Rollovers

Rollovers

Published On: January 21, 2022

Written by: Ben Atwater and Matt Malick

One of our highest priorities is implementing a straightforward investment and financial planning process.

In the spirit of transparency, we are continuing our series of essays on “conflicts of interest.” Although not the most exciting subject matter, please bear with us, as we think it is an important and ultimately engaging topic.

At the end of 2021, we prepared our regulatory filings, including a conflict of interest evaluation. Although our transparent business model and our duty to you as fiduciaries greatly eliminates most conflicts, we still register a few and, in this series, we will explore them.

It is important to remember that these conflicts are not prohibited, nor do clients need to formally waive them. However, we must disclose them in our ADV filings.

Regulators view our recommendation to rollover a workplace retirement plan into an individual retirement account (IRA) as a conflict of interest. This stems from our ability to directly assess a management fee to the IRA. If we do not manage a client’s qualified plan, we receive no revenue from the client’s qualified retirement plan assets. Therefore, a recommendation to rollover funds to an IRA will result in our earning a fee on those assets.

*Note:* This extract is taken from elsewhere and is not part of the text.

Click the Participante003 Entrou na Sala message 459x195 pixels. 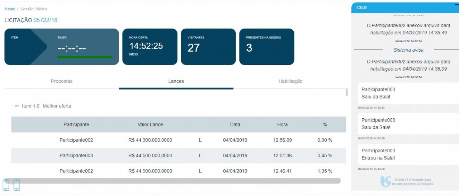pos(408,154)
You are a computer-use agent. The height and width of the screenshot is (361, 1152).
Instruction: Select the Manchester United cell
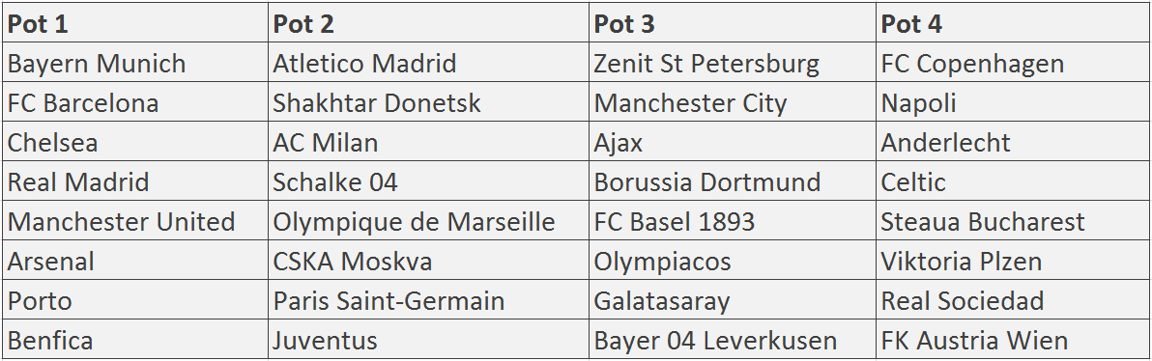pyautogui.click(x=135, y=222)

Additionally, our fee will sometimes be higher than the fee the client is currently paying for their qualified retirement plan. The fee comparison is highly dependent however on the size of the client relationship with us and the size of the qualified plan. All things being equal, our tiered fee schedule reduces our basis point fee as the dollar value of the relationship increases and, similarly, a large employer sponsored plan will likely pay a lower average fee than a smaller plan.

One can take this potential conflict though to an absurd level. We are in the business of managing money and providing financial advice and, of course, we receive compensation for our services. Based on the logic behind the rollover conflict, suggesting that any prospective client works with us would be a conflict of interest.

Of course, we provide our clients with what we believe to be the best advice. In building our independent business from the ground up, we have created a dependable and repeatable investment process along with a strong client service orientation.

And as fiduciaries – professionals legally obligated to act in our clients’ best interests – we maintain there are material benefits to rolling over a qualified plan to our management.

When we manage a client’s rollover IRA, we can directly make changes to the portfolio, whereas, when we indirectly advise on a qualified plan, we can only make recommendations that the client may or may not implement in a timely fashion. And speaking anecdotally, portfolios where we have complete discretion and control tend to perform best. Clients often direct their qualified plan holdings based on a strong personal intuition about the direction of markets, the economy or policy. Because all three of these areas are wildly unpredictable, making investment decisions on these hunches is normally unwise.

A rollover also allows us to consistently monitor more of a client’s investable assets and maximize the coordination of your total investable assets. Your money working in a coordinated approach as part of a larger goal-based plan is superior to different parties having varied mandates. Disparate strategies do not scale for most mass affluent investors.

This spills over to our financial planning work where managing all of a client’s assets gives us the visibility to help you make the best overall financial decisions whether that involves debt, cash flows, spending, savings, major purchases, family support, charitable giving, etc.

As we alluded to before, rollovers further allow us to implement our investment management process. We believe a straightforward and transparent investment portfolio is best for our clients. In many cases, this means owning individual securities, which is rarely an option in qualified plans.

Although we explicitly acknowledge that clients may experience a higher fee in a rollover IRA than in a qualified retirement plan, we align our fee structure with your best interests. In other words, the better we do over an extended period, the more your money grows and thereby the more fees we earn.

We are fee-only advisors, so we sell no investment products and receive no commissions or incentives for the sale of any proprietary or outside products. Instead, we manage our assets in-house and charge for that work. Too often in qualified plans providers choose funds based on their own compensation needs (i.e., 12b-1 fees). In these cases, the plan advisors’ interests may not align with the participants’ interests. We maintain, however, that not only are our interests aligned, but as fiduciaries, we go a step further and put client needs above all else.